Mizahın Karası, Yazının Akı
“Acı bir hikâyeyi anlatmanın en iyi yolu, onu komik şekilde anlatmaktır…” diyor Amerikalı yazar Jonathan Safran Foer. İlginç olduğu kadar da riskli bir düşünce. Dünyamızda acıdan bol bir madde yok. Mizah duygusunu yitirmemek günümüzde büyük erdem.
Sululuktan bahsetmiyorum tabii; Franz Kafka’nın da aslında mizahi bir yazar olduğundan bahsediyorum. Ahmet Hamdi Tanpınar, Albert Camus ya da Anton Çehov’un da. Hatta Shakespeare trajedilerinde bile üstadın kaleminin yer yer gülümsediğinden bahsediyorum. Ferhan Şensoy’un sapını gülle donattığı kaleminin pek çok “ciddi” yazardan daha parlak olduğundan aynı zamanda.
“Gülünecek bir şey yok, oysa gülüyoruz” diyor Enis Batur, hazırladığı Kara Mizah Antolojisi’nin girizgâhında. “Gülüyoruz ama canımızı acıtıyor gülmek. Bütün renklerden gülüyoruz, bir de siyah; simsiyah bir gülüşümüz var.”
Kara mizahı “Aydın kişinin tek lüksü” sayarmış André Breton. Ardını yine Enis Batur getiriyor. “Hayatında başka hiçbir lükse yer açmamış insanlar için bu sert, amansız söz yağmuru önemli bir sığınak.”
Tüm bu yazarlar hem bireysel hem de toplumsal trajedileri anlatırken simsiyah bir mizah penceresinden bakmayı ihmal etmemişler. Yazdıklarının hep kendine dönük bir gülümsemesi var. Genellikle acı ve kekre de olsa. Bu mizah acıyı ortadan yadsımıyor. Tam aksine onu derinleştiriyor, acıya yeni boyutlar getiriyor.
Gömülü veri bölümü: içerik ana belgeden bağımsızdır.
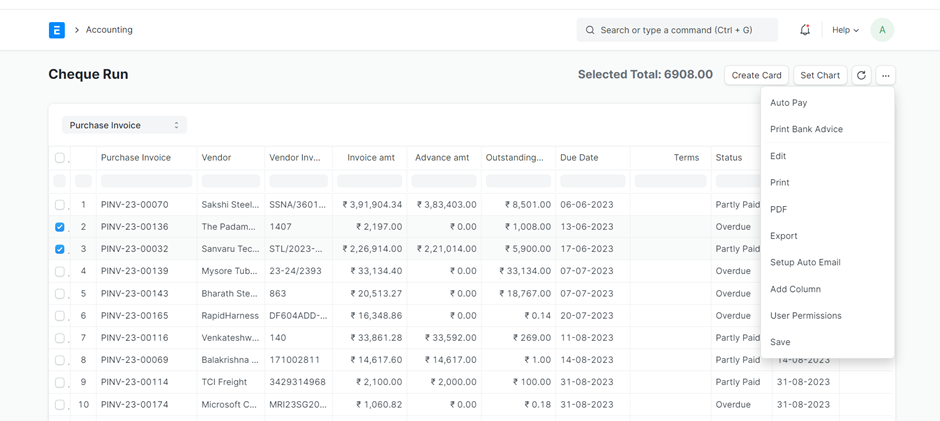Select Auto Pay from the menu

pyautogui.click(x=788, y=103)
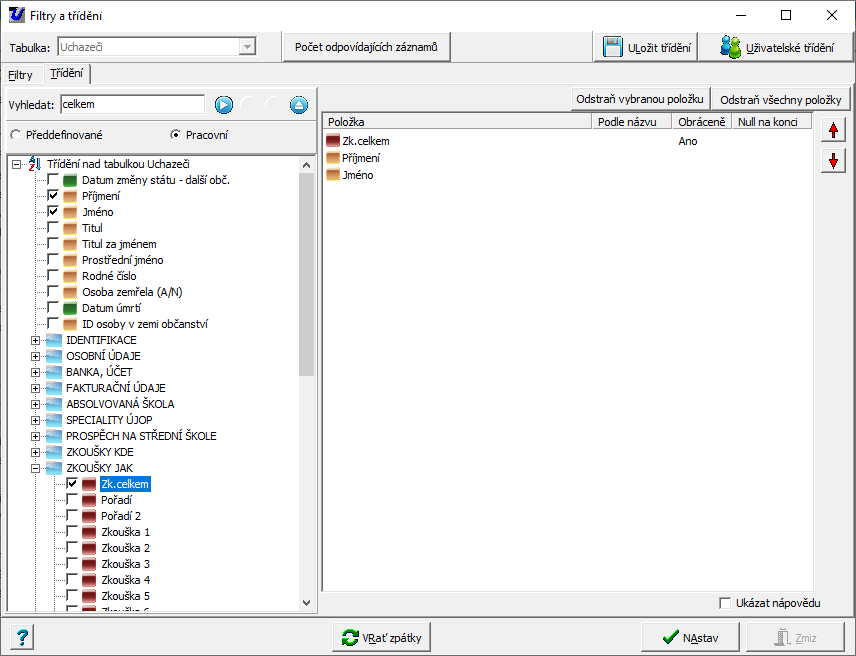Collapse the ZKOUŠKY JAK tree group
Image resolution: width=856 pixels, height=656 pixels.
pos(36,468)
Hiçbir duygusal ajitasyonun bırakamayacağı kadar kalıcı bir iz bırakıyor ruhumuzda.
Bir yaştan sonra her okurun bazı peşin hükümleri oluşuyor. Bu satırların yazarı için de kara mizah içermeyen bir kitabı okumak çok zor. İstiyor ki satır aralarında onu acı acı gülümsemeye çağıran, zekâsına seslenen, yazarla yoldaşlık kurduran kara mizahın hançeri olsun. “Güleriz ağlanacak halimize” deyip geçemesin hemen. Mizahın kara oku saplansın kalbine. Orada ömür boyu kanasın.
Son sözü kara mizahın hakkını ta 18. Yüzyıl’da veren Christoph Lichtenberg’e bırakalım o zaman. “Yeryüzünde kitaplardan daha tuhaf bir şey yok neredeyse. Kendilerini anlamayan insanlar tarafından basılır, ciltlenir, satılır, okunur ve denetlenirler. Daha da iyisi, kendilerini anlamayan insanlar tarafından yazılırlar.”